**EXERCISE DESCRIPTION:**
For the entries below, the expected answer is the line with "Image resolution: width=1155", the line with "Click Try Pro for 7 days", and every line between them, exactly as written, and nothing more.
☆ ☆ ☆
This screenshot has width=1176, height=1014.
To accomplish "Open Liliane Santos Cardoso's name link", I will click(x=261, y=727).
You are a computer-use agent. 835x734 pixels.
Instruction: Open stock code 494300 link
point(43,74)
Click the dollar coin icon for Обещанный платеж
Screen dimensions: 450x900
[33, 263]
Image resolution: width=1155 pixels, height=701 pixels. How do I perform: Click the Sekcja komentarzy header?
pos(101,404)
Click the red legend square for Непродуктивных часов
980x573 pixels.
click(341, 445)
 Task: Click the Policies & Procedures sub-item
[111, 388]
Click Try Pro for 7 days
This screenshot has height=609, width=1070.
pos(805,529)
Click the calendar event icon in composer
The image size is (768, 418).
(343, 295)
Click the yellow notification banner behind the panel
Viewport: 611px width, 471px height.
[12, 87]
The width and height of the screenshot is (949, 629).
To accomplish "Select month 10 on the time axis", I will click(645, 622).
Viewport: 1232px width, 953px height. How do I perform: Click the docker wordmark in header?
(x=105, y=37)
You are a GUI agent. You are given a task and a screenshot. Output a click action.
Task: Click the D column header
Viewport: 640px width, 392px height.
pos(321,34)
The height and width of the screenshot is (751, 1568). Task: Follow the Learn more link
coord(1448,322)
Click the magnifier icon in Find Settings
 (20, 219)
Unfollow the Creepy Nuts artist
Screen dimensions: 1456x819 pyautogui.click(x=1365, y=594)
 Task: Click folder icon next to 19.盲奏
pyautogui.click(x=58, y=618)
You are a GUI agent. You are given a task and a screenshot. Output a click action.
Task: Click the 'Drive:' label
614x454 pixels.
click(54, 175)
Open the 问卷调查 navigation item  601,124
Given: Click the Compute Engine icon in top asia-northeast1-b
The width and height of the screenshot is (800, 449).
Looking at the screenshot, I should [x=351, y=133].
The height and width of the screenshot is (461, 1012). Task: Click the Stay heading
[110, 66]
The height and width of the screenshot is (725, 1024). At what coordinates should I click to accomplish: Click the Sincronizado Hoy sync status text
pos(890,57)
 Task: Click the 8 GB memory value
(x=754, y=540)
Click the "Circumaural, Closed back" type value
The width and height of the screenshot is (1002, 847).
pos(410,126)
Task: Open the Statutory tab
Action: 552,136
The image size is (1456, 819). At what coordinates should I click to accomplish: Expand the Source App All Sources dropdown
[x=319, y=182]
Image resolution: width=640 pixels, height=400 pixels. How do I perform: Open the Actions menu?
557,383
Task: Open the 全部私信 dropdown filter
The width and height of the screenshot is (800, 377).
☆ ☆ ☆
**ANSWER AREA:**
Image resolution: width=1155 pixels, height=701 pixels. How do I perform: Click the Sekcja komentarzy header?
pos(101,404)
Click the red legend square for Непродуктивных часов
980x573 pixels.
click(341, 445)
 Task: Click the Policies & Procedures sub-item
[111, 388]
Click Try Pro for 7 days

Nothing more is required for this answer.